The Supreme Court has issued its decision in the case of CTS Corp. v. Waldburger, et al., __ S. Ct. __ (June 9, 2014), argued April 23, 2014.
The Court (Justice Kennedy) reversed the Fourth Circuit, which had held that CERCLA Section 9658 also preempted state “statutes of repose” as well as state statutes of limitations. Section 9658 was added to CERCLA in 1986. CTS operated an electronics manufacturing plant in North Carolina until 1987, when it was sold as being “environmentally sound”. In 2011, the plaintiffs in this case filed a lawsuit in federal court alleging that CTS’ operations had released hazardous substances that contaminated the property they had more recently purchased. CTS argued before the district court that North Carolina’s 10 year statute of repose required the dismissal of their lawsuit, and the court agreed. However, the Fourth Circuit disagreed, holding CERCLA Section 9658 also preempted this North Carolina law.

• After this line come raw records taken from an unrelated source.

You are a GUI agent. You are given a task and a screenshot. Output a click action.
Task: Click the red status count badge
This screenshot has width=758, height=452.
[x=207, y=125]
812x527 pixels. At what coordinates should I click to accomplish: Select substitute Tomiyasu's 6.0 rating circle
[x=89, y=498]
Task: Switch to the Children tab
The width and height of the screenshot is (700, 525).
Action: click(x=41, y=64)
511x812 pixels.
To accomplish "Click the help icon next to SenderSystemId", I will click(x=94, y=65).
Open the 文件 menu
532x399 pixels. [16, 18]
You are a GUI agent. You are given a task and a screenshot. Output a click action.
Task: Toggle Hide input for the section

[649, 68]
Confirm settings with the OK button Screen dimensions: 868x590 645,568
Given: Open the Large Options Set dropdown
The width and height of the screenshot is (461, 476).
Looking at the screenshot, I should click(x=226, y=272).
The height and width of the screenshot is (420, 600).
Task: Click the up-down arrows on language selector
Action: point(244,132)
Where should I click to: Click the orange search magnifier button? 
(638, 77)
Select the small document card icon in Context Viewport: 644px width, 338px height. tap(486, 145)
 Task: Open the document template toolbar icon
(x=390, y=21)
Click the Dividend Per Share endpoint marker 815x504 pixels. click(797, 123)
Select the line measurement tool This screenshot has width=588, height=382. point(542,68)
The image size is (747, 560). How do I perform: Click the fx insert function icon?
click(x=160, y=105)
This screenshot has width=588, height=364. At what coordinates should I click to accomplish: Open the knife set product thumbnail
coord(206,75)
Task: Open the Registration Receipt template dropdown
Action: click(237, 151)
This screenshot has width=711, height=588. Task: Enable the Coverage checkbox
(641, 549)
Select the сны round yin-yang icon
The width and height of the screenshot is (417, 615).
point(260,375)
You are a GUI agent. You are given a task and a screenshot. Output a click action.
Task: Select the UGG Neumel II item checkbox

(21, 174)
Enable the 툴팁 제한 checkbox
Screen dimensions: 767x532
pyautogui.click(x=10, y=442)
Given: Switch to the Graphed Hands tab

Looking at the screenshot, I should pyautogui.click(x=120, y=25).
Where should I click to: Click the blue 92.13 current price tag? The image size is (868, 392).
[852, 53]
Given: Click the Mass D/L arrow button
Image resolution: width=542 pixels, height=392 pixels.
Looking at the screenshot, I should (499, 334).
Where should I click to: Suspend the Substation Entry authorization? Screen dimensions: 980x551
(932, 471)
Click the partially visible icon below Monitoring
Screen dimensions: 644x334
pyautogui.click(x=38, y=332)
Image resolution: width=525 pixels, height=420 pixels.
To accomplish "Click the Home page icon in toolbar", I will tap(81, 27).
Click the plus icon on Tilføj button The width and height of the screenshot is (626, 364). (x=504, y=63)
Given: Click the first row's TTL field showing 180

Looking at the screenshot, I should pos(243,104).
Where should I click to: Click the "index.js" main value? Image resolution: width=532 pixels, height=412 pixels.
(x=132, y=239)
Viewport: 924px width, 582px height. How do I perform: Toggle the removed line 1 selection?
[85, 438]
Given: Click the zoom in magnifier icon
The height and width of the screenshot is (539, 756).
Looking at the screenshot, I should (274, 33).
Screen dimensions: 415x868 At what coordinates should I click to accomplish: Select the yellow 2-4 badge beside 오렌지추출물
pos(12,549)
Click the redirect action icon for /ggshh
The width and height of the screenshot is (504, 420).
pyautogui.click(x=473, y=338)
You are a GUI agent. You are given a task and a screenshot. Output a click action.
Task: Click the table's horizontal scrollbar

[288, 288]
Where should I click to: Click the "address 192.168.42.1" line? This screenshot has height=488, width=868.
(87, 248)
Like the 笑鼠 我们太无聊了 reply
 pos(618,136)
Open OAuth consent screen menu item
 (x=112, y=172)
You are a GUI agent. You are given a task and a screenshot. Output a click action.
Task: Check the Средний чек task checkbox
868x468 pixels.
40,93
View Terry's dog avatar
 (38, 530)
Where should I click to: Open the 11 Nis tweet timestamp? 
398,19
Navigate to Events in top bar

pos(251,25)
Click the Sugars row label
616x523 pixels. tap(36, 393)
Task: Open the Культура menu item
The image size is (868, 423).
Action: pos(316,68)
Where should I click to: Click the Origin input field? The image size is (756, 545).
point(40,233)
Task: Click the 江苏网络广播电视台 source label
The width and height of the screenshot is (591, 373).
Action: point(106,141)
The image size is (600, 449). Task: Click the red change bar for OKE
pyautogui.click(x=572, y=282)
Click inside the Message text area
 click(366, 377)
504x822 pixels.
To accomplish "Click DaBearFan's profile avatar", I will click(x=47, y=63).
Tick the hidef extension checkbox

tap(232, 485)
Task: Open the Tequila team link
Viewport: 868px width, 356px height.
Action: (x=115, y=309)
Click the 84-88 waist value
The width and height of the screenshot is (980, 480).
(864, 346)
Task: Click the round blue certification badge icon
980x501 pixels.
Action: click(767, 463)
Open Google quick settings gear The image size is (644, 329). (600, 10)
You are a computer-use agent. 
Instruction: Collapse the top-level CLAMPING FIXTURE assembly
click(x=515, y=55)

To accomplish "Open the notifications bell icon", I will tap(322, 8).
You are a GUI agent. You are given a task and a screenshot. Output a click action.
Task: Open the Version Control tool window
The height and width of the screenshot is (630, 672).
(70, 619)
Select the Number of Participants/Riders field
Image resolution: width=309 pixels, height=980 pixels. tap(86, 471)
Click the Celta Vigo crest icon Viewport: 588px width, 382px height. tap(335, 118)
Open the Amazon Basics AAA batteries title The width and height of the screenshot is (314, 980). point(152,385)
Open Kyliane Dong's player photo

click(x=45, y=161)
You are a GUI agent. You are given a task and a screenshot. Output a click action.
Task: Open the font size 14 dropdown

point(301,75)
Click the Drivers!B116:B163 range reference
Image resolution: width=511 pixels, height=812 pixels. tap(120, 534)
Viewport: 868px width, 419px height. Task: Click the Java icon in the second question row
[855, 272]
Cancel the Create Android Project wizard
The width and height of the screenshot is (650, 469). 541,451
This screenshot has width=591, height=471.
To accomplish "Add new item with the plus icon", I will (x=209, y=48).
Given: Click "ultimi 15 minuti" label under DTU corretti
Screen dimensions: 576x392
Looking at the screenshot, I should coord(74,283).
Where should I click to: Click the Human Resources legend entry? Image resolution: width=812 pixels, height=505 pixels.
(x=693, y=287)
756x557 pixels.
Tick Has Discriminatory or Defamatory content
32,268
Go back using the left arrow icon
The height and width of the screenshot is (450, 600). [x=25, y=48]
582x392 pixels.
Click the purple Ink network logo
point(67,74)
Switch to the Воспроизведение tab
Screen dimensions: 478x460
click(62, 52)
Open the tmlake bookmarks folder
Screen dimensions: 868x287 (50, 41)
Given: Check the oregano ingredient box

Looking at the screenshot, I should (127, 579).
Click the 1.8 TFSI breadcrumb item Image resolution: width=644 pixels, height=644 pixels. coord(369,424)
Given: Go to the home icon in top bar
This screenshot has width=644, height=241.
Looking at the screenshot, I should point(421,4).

The Court granted a petition for certiorari because there were some conflicting interpretations of Section 9658 by the courts of appeal. In reversing the court of appeals (the vote was 7 to 2, with Justices Ginsberg and Breyer dissenting), the Court subjected Section 9658 to a thorough textual analysis and determined that Congress had not clearly provided that state statutes of repose were preempted by CERCLA, and so the majority concluded that state statutes of repose were not included in the preemptive effect of Section 9658. This was particularly important because, as the Court noted a few years ago, the states were “independent sovereigns in our federal system” and “the historic police powers of the States were not to be superseded by the Federal Act unless that was the clear and manifest purpose of Congress.” The dissenters stated that the Court’s decision gives “contaminators an incentive to conceal the hazards they have created until the repose period has run its full course”.